I don’t think there any big surprises for those of you that check out this website regularly. You know my love of Jose Albertos and he is still sitting pretty at number one. When I was done arranging the prospects, I was somewhat stunned to realize that I only placed five position players on the list. I even gave spots to two relievers.

It’s quite clear that the Cubs do have a lot of pitching depth. They still don’t have that top of the rotation type starter just yet. Albertos could be that guy by the end of this year and Alzolay could be a middle of the rotation type starter if he can develop his secondaries. While I think it’s obvious that Albertos has a higher ceiling than any Cub prospect, there’s still a lot that needs to happen for him to reach his potential.

As for the system as a whole, there’s a lot of depth, but there’s not a lot of elite talent that you could for see being All-Stars at the major-league level. On the other hand, I can see several of these prospects becoming major-league players.

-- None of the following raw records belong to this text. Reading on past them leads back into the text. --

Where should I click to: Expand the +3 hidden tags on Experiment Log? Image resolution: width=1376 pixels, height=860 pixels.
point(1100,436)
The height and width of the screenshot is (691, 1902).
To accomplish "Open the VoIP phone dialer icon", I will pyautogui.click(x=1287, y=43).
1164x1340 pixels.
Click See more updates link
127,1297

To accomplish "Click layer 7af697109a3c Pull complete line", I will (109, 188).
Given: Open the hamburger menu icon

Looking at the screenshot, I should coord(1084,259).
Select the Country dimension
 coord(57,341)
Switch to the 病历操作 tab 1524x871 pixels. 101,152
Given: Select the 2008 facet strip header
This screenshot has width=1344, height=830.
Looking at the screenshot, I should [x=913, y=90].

Now that the list is ready to go, there are only two major prospect lists left to be published. MLB Pipeline should have theirs in early February and so should ESPN’s Keith Law. Based upon Jim Callis and his point of view on “Inside the Clubhouse,” it was pretty clear Pipeline is going with Aramis Ademan at number one and who knows what Keith Law will do. He could go one of three ways.

In six months, this prospect list is going to drastically change. With a new draft class (likely 4 picks in the top 100) and some money to spend in international free agency, there should be a huge influx of higher level talent coming aboard. Add in a another three months of development from current prospects and this list could be completely different. But for now, this is what the system is.